Segment Start: PASSAGE FOR REVIEW

At Dey Street Books, I have a number of editors to thank. The first is Cal Morgan, who initially suggested George as an idea, and Mark Chait, who took over when Cal shifted from Dey Street to other high-level editorial duties at HarperCollins. When Mark moved on, Carrie Thornton filled the slot, and when she became editorial director at Dey Street, Rob Kirkpatrick took over her duties. At the end, Sean Newcott very capably stepped in to handle the final phase.
My agent, David Dunton of the Harvey Klinger Agency, deserves special thanks. A musician himself, Dave understands music and music journalism on the highest level. He has been a pillar of support throughout, offering suggestions, direction, advice, and wise counsel when it was most needed. It is a pleasure and an honor to be associated with Dave.
Other friends, including Helen and Mary Adisey, Karen Hutchinson, and Jim and Michelle Albert, offered conversation about things other than music when the project seemed overwhelming.
Finally, I’d like to thank my late parents, Dick and Nootie Kienzle, who didn’t think the idea of writing about country music was a totally crazy idea.

Segment End: PASSAGE FOR REVIEW

### WHAT YOU HAVE TO DO
From the acknowledgments, extract everything from "At Dey Street Books, I" down to "the final phase.". The rows after this point come from a separate source.

Segment Start: PROVIDED RECORDS

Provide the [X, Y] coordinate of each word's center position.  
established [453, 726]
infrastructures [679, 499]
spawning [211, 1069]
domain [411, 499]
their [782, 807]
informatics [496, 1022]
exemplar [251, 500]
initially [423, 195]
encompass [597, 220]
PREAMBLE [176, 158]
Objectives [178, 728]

Segment End: PROVIDED RECORDS

### EXERCISE ANSWER
At Dey Street Books, I have a number of editors to thank. The first is Cal Morgan, who initially suggested George as an idea, and Mark Chait, who took over when Cal shifted from Dey Street to other high-level editorial duties at HarperCollins. When Mark moved on, Carrie Thornton filled the slot, and when she became editorial director at Dey Street, Rob Kirkpatrick took over her duties. At the end, Sean Newcott very capably stepped in to handle the final phase.